Haven't been able to go but a buddy of mine heard 5 on our lease


----------



## mguthrie (Mar 13, 2016)

A buddy heard some gobbles sat on out club in Johnson county. Hope this weather holds up


----------



## Curtis-UGA (Mar 13, 2016)

They were burning it up Friday morning in Jones Co.


----------



## RLykens (Mar 14, 2016)

Anyone hearing anything in liberty, bryan or Chatham counties. I've not heard a single Bird yet


----------



## cr00241 (Mar 14, 2016)

Heard two saturday morning in Wilkes county. First one gobbled twice and the second one only gobbled once. Saturday evening one was behind the barn and gobbled 6 times before he flew up.


----------



## antharper (Mar 14, 2016)

Heard enough in Troup the past few days to give me the fever BAD !


----------



## armyvet4583 (Mar 14, 2016)

RLykens said:


> Anyone hearing anything in liberty, bryan or Chatham counties. I've not heard a single Bird yet



Everything im hearing mostly out of long and mac is only a few gobbles. I have heard one in wayne.

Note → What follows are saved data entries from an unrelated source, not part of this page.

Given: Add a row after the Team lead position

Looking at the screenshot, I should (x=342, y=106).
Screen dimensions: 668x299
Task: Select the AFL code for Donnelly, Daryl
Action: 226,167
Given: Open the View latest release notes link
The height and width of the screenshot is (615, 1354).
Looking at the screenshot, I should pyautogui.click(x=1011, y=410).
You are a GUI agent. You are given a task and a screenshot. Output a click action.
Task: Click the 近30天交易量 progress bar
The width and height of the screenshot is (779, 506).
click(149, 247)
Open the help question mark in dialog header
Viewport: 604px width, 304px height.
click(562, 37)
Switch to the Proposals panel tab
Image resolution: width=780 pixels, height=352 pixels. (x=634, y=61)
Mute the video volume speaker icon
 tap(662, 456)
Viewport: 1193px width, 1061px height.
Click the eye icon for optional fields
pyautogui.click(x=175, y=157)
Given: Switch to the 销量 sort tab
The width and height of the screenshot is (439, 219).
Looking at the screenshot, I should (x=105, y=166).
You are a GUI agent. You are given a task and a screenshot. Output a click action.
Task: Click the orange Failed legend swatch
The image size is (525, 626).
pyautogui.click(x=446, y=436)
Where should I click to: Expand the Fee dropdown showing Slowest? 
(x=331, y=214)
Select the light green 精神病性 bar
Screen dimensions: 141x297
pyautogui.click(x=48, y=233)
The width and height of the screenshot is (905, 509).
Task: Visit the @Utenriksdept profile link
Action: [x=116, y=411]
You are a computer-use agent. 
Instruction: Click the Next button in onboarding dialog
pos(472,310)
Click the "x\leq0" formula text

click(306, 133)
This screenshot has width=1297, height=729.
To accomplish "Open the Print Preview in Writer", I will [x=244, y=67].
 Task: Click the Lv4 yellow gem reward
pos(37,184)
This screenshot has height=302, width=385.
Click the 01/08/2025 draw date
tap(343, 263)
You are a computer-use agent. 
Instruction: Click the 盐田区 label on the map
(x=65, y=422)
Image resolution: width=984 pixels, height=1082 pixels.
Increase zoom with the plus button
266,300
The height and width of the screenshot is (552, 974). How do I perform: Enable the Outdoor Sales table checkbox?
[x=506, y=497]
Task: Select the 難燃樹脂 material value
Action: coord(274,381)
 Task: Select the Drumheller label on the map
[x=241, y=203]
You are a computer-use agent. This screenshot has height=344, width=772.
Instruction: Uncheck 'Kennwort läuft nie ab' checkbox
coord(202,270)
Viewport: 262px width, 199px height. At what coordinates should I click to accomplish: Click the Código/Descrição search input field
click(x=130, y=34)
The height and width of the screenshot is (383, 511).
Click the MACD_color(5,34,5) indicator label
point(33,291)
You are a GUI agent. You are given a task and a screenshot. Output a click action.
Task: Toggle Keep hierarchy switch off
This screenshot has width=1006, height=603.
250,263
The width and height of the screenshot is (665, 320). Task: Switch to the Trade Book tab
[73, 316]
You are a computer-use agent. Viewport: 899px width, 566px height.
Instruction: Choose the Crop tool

This has been about a week now so it willnt be long


----------



## RLykens (Mar 16, 2016)

Thanks armyvet4583


----------



## Bullochcountyhunter (Mar 16, 2016)

Roosted two birds last night that hammered for about 5 minutes in the tree in Screven county. Went this morning in Bulloch county, heard two different birds right at daylight then nothing. It's funny what a week can do. Last Wednesday, 7 birds gobbled their heads off for a hour at daylight.


----------



## TimConwayTwitty (Mar 16, 2016)

Went through Paulding Forest the other day and called once just for fun and up came a group of six gobblers and jakes, right at the truck!! They shock gobbled at the horn a couple times before they saw me and ran, but man it got me fired up!! Hurry up March 26th!!! Ya know what im saying???


----------



## BAILS_DEEP (Mar 19, 2016)

Good googlie mooglie were they fired up this morning in Jones county.


----------



## ChristopherA.King (Mar 19, 2016)

Heard several in bartow this morning


----------